■ Stored data
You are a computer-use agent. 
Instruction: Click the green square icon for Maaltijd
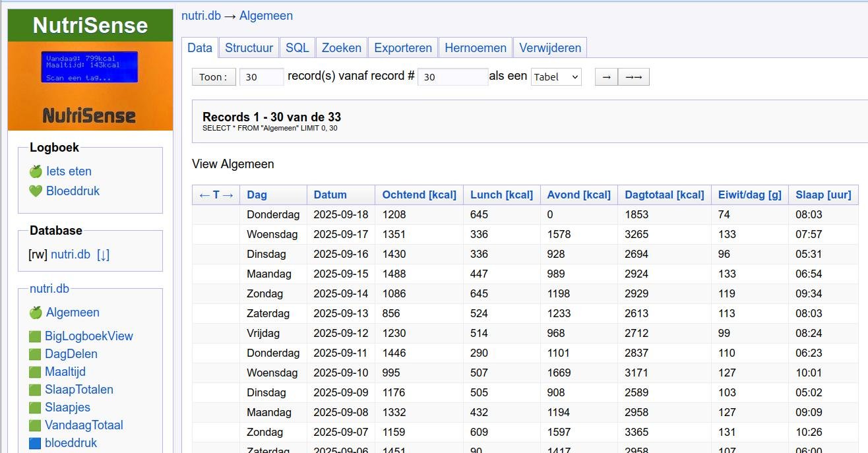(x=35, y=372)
--
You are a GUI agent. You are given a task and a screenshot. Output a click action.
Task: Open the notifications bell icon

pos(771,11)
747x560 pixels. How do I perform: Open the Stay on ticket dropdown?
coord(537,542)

■ What the exercise asks
State how many lines of the records above contain the word "agent", giving only that number.

■ Written answer
2